Colloquium: Hamiltonian Descent Methods

Wed, Nov 7, 2018, 4:00 pm
Center for Statistics and Machine Learning
Hosted by Ryan Adams

We propose a family of optimization methods that achieve linear convergence using first-order gradient information and constant step sizes on a class of convex functions much larger than the smooth and strongly convex ones. This larger class includes functions whose second derivatives may be singular or unbounded at their minima. Our methods are discretizations of conformal Hamiltonian dynamics, which generalize the classical momentum method to model the motion of a particle with non-standard kinetic energy exposed to a dissipative force and the gradient field of the function of interest. They are first-order in the sense that they require only gradient computation. Yet, crucially the kinetic gradient map can be designed to incorporate weak information about the convex conjugate in a fashion that allows for linear convergence on convex functions that may be non-smooth or non-strongly convex. We study in detail one implicit and two explicit methods. For one explicit method, we provide conditions under which it converges to stationary points of non-convex functions. For all, we provide conditions on the convex function and kinetic energy pair that guarantee linear convergence, and show that these conditions can be satisfied by functions with power growth. In sum, these methods expand the class of convex functions on which linear convergence is possible with first-order computation.

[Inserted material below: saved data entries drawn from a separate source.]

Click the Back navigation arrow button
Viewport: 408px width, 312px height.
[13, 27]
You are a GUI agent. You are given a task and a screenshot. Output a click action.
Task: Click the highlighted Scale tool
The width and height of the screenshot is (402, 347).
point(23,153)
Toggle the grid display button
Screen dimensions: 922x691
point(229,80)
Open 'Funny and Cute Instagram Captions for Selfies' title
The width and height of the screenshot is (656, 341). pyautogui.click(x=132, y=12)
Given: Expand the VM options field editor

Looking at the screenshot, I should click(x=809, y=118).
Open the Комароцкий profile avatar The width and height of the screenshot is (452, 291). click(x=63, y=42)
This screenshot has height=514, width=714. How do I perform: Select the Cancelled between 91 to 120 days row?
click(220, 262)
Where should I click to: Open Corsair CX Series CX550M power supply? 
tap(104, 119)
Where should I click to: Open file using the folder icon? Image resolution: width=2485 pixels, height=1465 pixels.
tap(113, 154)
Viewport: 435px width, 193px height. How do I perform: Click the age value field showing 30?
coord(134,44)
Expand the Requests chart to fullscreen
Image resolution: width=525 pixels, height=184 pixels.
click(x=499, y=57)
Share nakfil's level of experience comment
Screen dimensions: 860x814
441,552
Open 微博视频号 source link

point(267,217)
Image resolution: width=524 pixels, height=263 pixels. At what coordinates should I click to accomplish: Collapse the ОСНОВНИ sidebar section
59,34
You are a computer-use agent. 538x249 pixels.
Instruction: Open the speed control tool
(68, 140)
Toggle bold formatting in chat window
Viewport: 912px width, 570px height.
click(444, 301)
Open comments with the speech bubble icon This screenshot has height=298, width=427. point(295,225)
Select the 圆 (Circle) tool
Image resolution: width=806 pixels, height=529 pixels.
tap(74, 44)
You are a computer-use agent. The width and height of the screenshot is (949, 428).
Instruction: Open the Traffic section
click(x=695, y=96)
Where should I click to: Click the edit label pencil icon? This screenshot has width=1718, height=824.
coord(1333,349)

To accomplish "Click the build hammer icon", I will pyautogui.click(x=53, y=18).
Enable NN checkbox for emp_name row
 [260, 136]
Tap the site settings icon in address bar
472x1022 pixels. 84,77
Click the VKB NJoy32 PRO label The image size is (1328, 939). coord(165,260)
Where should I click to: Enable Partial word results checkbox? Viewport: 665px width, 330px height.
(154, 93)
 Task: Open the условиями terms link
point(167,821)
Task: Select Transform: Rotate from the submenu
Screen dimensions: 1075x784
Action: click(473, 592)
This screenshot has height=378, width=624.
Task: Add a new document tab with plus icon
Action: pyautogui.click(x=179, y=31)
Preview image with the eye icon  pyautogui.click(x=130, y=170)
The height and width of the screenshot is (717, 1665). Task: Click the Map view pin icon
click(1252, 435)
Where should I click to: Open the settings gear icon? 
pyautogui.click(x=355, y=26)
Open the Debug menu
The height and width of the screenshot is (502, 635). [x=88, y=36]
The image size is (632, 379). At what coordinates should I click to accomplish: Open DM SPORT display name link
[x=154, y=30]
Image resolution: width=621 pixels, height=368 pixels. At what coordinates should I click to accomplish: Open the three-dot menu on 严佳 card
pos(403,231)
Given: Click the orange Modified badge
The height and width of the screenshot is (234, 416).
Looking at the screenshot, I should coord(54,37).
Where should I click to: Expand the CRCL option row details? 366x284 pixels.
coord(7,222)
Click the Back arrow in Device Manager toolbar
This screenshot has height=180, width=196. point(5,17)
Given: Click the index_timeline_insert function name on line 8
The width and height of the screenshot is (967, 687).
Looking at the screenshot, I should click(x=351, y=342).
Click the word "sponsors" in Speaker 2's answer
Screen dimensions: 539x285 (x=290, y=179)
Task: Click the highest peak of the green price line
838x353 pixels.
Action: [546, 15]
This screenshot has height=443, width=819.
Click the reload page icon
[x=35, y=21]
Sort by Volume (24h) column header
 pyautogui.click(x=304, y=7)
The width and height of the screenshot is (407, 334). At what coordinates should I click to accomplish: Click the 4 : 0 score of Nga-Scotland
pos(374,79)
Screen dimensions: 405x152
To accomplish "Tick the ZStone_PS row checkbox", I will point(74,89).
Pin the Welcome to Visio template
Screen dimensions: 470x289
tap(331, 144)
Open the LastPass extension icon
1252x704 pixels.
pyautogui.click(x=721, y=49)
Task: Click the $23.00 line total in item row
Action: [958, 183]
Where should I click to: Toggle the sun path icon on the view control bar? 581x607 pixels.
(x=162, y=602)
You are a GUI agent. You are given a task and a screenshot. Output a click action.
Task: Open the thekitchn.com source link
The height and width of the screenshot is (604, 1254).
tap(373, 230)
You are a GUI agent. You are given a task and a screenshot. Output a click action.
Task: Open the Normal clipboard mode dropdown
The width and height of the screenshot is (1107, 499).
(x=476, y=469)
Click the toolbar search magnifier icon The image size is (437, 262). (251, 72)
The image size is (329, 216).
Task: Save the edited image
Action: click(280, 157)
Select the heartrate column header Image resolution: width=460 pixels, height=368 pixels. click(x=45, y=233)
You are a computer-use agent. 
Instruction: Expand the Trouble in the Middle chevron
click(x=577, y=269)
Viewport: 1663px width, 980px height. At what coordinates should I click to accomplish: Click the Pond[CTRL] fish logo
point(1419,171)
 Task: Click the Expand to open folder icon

Chris Maddison is a PhD student in the Statistical Machine Learning Group in the Department of Statistics at the University of Oxford supervised by Yee Whye Teh and Arnaud Doucet. He is an Open Philanthropy AI Fellow and spends two days a week as a Research Scientist at DeepMind. Chris is interested in the tools used for inference and optimization in scalable and expressive models. He aims to expand the range of such models by expanding the toolbox needed to work with them. Chris received his MSc. from the University of Toronto, working with Geoffrey Hinton. He received a NIPS Best Paper Award in 2014 and was one of the founding members of the AlphaGo project.